Measles was never the enemy; this cowardly, shortsighted bureaucracy is, stripping away health’s natural foundations while fumbling a disease they’ve turned into their own undoing.
My Notes
Natural Immunity: Emphasized as superior and lifelong, contrasting with vaccine limitations.
Mild Illnesses: Measles, mumps, and chickenpox are manageable, with historical acceptance.
Home Remedies: Cod liver oil (vitamins A and D) and maternal care highlighted, drawing from traditional knowledge. IV vitamin C for sepsis.
Protective Exposure: Linked to NIH research on potential long-term benefits, reinforcing the rite-of-passage narrative.
Criticism: Authorities are slammed for neglecting these truths, botching containment, and over-relying on vaccines.
Ian Brighthope
As per usual...brilliant writing and research Ian.
I was the only person not vaccinated at my school back in the day and some kids still got measles and gave it to me.
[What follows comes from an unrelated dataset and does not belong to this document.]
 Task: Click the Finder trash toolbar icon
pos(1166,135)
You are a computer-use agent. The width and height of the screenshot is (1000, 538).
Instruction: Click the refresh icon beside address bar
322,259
If I didn't have little spots all over me you would not have known I had it. I welcomed the 10 days away from school. Although my mother wondered why I had to stay away from school as everyone else was vaccinated. Go figure ...no one raised an eyebrow about that except my intelligent parents. I was raised by two warriors not sheep. My mother told me they tried to put the fear of God into her but she said that in her view it was the most unnatural thing to do..stick needles of viruses into my body that my immune system may never come into contact with and if It did it would do what it was born to do..fight off any invaders naturally. No money in that theory for big pharma.
I remember growing up as a kid in the 60's. When one kid got measles, all the local mothers got their own kids and shoved them all together to sleep in the same room for a day or two. They wanted them all to catch it, so that they all got immunity from that point on.
Measles were never a big deal when I was growing up. It was a thing that all kids got naturally. They got shitty looking red pimples on them, and maybe a bit of a cold or a fever, but that was it.
Now, they're trying to make it out like it's as bad as Ebola or some damn thing. It is insanity.